普段なら、ホームズですら関与しない極秘中の極秘。だが、今回は様子が違っていた。
「また、例の“刻印”か……」
ホームズは封筒の中から一枚の写真を取り出した。
そこに写っていたのは、焼け焦げた倉庫の内部。床には黒い灰が円形に広がり、その中心に、奇妙な図形が刻まれていた。
三つの尖塔と、翼を広げた影。まるで何かが“召喚”されたかのような痕跡だった。
「ロンドン、カイロ、プラハ、ニューヨーク……」
ホームズは呟きながら、書類を並べていった。
そこには、同様の現場写真が並んでいた。いずれも各地で発生した**“怪異”**の記録である。
盗まれた機密文書、こじ開けられた研究所の扉、忽然と姿を消した目撃者。そして、すべての現場に残された、“印”。

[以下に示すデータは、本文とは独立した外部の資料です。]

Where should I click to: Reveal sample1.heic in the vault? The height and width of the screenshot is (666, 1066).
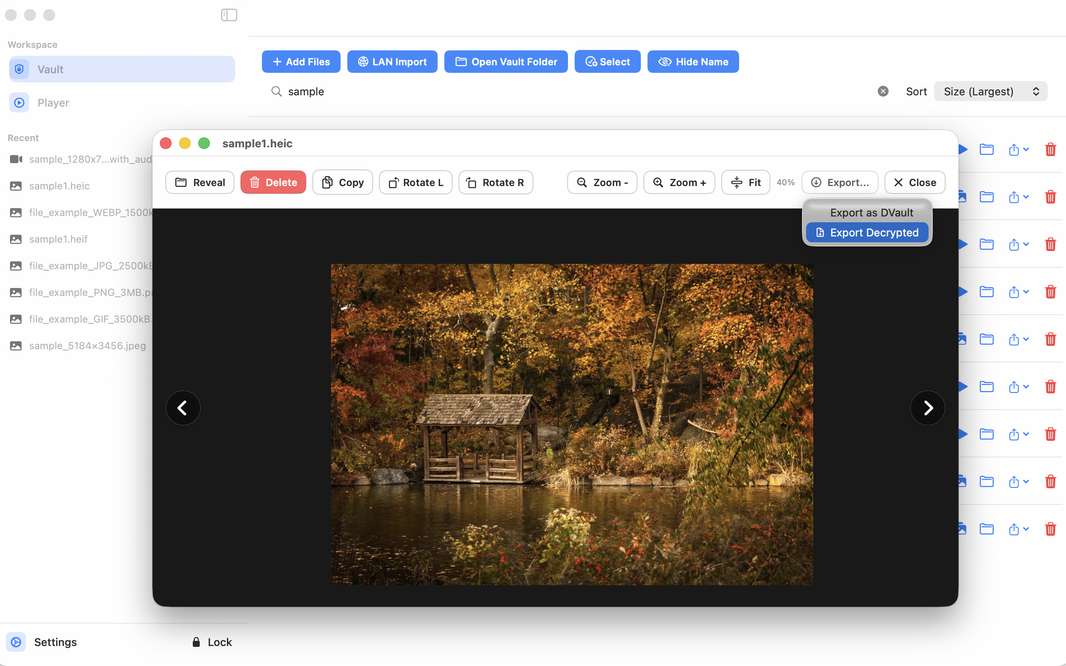point(200,182)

その印は、まるで共通の意志をもって世界を横断しているかのようだった。
そのとき、背後から静かな声がした。
「来ていたのか、ホームズ」
ジョン・H・ワトソンは新聞を脇に抱えたまま、応接間に入ってきた。
目の下には軽い隈があり、昨夜も眠りは浅かったことが見て取れる。
「これだ、ワトソン。新しい“事件”の始まりだ」
ホームズは写真と書類の束を手渡した。
ワトソンはそれらにざっと目を通し、眉をひそめた。
「どれも、奇怪な事件ばかりだな……しかし、これがすべて同じ連中の仕業だと?」
ホームズはわずかに笑った。
「その可能性が高い。いや、“確信”に近い。
ただの犯罪者ではない。これは――集団的な動きだ。“怪物たち”の、な」
ワトソンは無言で椅子に腰を下ろし、深く息を吐いた。
壁の時計が重く時を刻む音が、部屋の静けさを際立たせている。
「この世界には、我々が知っている以上の存在がいる。
吸血鬼、ミイラ、狼男……。
かつては神話や伝説だったものが、いま確実に組織され、動いている」
「その名も……モンスター連盟、か」
ホームズは応えず、ただもう一枚の手紙を差し出した。
それは手書きの文面で、こう記されていた。
> “選ばれし観察者へ
> 我らの招待状を受け取られたし。
> 黄昏の鐘が鳴るとき、議会が開かれる”
その書状の端に、奇怪な“刻印”が押されていた。
それこそが、すべての事件をつなぐ鍵であり、
“最初の招待状”であった。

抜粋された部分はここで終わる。